IV. Jurisdiction over the Reserve Component

A. BOTTOM LINE:  Army policy states that Reserve Component soldiers are subject to the UCMJ whenever they are in a Title 10 status:  Inactive Duty Training (IDT), Active Duty for Training (ADT), Annual Training (AT), Active Guard Reserve (AGR), or Active Duty (AD).  See AR 27-10, para. 20-2 (11 May 2016). After 1 January 2019, UCMJ jurisdiction exists over reservists during travel to and from the IDT training site of the member, during intervals between consecutive periods of IDTs on the same day, and during intervals between IDTs on consecutive days, pursuant to orders or regulations.  Article 2(a), UCMJ (2019).

1. United States v. Wall, 1992 WL 198418 (A.F.C.M.R. 1992) (unpub.) (jurisdiction existed over the accused who absented himself during second half of training day).

--------------------------------

> _Brief_:
According to the excerpt on jurisdiction over the Reserve Component, which Army regulation paragraph states the policy on when Reserve Component soldiers are subject to the UCMJ?

> _Data excerpt_:

--------------------------------

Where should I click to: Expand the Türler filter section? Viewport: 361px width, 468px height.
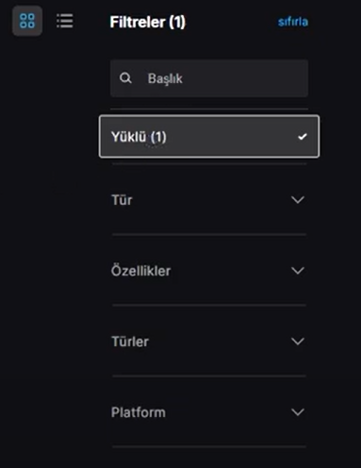point(209,342)
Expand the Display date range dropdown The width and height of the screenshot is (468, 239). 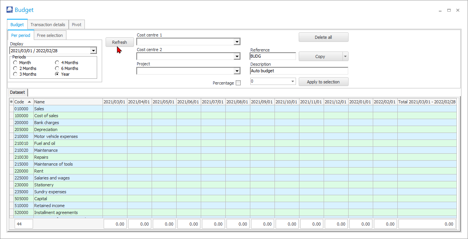(x=93, y=51)
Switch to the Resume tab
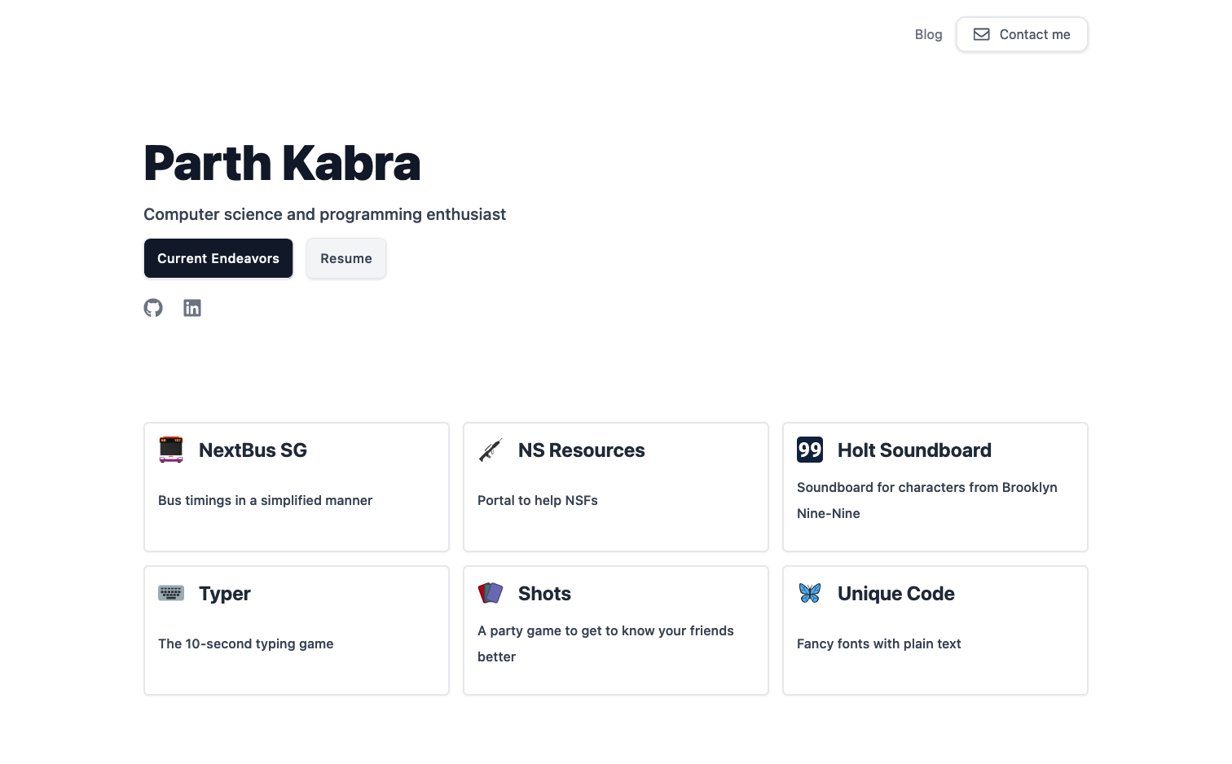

--------------------------------

> _Task result_:
AR 27-10, para. 20-2 (11 May 2016).